Más allá de las sanciones propias de la JEP

Los jueces jamás podrán impartir justicia mientras no se condene unánimemente el uso de la violencia con fines políticos, ya sea contra el ‘statu quo’ o en su defensa

Las recientes sanciones propias, consistentes en Trabajos Obras y Actividades con contenido Restaurador-reparador (TOAR), impuestas por la JEP a los miembros del extinto Secretariado de las Farc-Ep y a los agentes de la Fuerza Pública por sus responsabilidades en la comisión de crímenes de guerra y de lesa humanidad, están condenadas a la incomprensión. En gran parte, porque interpelan y cuestionan nuestro sentido de la justicia, pero sobre todo nuestra valoración sobre la responsabilidad de sus numerosos actores implicados. La responsabilidad tanto de los máximos comandantes o determinadores como la de sus subordinados o directos ejecutores. Las primeras en rechazar y considerar dichas sanciones como una afrenta fueron las víctimas, pues muchas de ellas están a la espera de toda la verdad sobre lo sucedido y padecido por sus seres queridos. Especialmente los familiares de aquellas víctimas cuyos cuerpos no han aparecido después de ser secuestrados por las Farc o de haber sido ejecutados extrajudicialmente por miembros de la Fuerza Pública. Además, encuentran esas sanciones propias o TOAR como totalmente inadecuadas dada la gravedad de los crímenes cometidos. No les reconocen capacidad alguna para reparar el daño sufrido y mucho menos para restaurar el trauma que han vivido por la falta de verdad en las versiones de sus victimarios y de reparaciones específicas en cada uno de sus casos.
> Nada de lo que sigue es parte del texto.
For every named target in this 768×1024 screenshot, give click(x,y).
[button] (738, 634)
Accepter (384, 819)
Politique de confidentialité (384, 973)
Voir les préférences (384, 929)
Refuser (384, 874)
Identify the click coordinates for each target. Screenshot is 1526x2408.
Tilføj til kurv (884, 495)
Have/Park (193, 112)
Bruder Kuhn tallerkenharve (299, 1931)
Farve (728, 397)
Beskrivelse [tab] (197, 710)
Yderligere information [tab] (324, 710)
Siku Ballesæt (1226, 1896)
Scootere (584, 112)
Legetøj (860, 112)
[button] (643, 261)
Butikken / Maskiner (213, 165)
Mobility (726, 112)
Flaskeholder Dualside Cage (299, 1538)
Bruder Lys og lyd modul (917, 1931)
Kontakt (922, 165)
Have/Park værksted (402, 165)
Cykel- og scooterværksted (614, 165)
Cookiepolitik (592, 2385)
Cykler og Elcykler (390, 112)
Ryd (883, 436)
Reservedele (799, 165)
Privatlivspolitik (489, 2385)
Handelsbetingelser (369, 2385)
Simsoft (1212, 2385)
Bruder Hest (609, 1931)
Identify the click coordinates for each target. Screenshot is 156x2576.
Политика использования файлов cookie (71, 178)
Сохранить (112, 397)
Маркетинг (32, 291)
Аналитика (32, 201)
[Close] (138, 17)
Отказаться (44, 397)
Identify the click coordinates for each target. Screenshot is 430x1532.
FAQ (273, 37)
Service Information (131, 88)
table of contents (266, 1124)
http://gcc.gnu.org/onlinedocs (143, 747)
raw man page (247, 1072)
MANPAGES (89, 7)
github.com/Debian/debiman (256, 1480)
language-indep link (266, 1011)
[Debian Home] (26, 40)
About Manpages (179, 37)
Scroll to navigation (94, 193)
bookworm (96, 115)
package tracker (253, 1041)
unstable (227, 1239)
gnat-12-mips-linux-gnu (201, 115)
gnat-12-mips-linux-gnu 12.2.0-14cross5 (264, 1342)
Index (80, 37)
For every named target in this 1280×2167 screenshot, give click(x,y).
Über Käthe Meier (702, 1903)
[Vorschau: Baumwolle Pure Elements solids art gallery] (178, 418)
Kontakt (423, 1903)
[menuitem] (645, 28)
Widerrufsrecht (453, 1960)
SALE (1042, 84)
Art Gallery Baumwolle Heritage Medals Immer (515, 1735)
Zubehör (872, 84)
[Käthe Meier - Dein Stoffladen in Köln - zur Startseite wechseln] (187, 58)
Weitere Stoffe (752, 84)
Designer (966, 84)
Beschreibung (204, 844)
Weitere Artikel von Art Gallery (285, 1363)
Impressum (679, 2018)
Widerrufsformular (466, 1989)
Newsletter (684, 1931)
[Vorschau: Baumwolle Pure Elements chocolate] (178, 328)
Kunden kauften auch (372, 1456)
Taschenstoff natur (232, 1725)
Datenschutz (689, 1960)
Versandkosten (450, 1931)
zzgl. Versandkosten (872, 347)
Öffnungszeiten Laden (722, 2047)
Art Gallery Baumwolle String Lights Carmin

La paradoja de las sanciones propias

Sin duda, no existe sanción, pena o castigo que pueda resarcir el dolor y la pérdida causada en esos casos. La muerte violenta y la desaparición son irreversibles e irreparables. Aunque para muchos la pena capital de los victimarios sería un alivio, si el artículo 11 de la Constitución no la prohibiera. Sin embargo, tampoco ella con su contenido letal de ajuste de cuentas logra reparar, compensar o cerrar la herida causada. Con mayor razón cuando esa pérdida del ser querido se origina en el marco de un conflicto armado interno profundamente degradado, en donde ya es casi imposible separar los móviles políticos de los particulares y hasta la misma identidad de los victimarios es incierta y cambiante. La única identidad cierta es la de la víctima civil inerme, pues en medio del fuego cruzado y de múltiples intereses camuflados, es casi imposible identificar quién disparó, desapareció, violó y desplazó en beneficio de qué o de quiénes. En todos estos casos nos encontramos con la paradoja resaltada por Hannah Arendt sobre los crímenes de lesa humanidad cometidos por el nazismo al señalar: “Es muy significativo, elemento estructural en la esfera de los asuntos públicos, que los hombres sean incapaces de perdonar lo que no pueden castigar e incapaces de castigar lo que ha resultado ser imperdonable”. Es lo que sucede con las sanciones propias impuestas por la JEP. Ellas son incapaces de castigar lo que ha resultado ser imperdonable. Así como también para la mayoría de las víctimas resulta imposible perdonar, pues consideran que las sanciones propias de la JEP dejan sin castigo esos graves crímenes. Ante semejante encrucijada la JEP y sus sanciones propias (TOAR) parecen condenadas al fracaso y la incomprensión. Solo queda la posibilidad de que las víctimas, en el fuero interno de su sufrimiento, decidan perdonar como una expresión de la “soberanía de su yo”, según la expresión del filósofo Javier Sádaba y se liberen así del yugo del victimario.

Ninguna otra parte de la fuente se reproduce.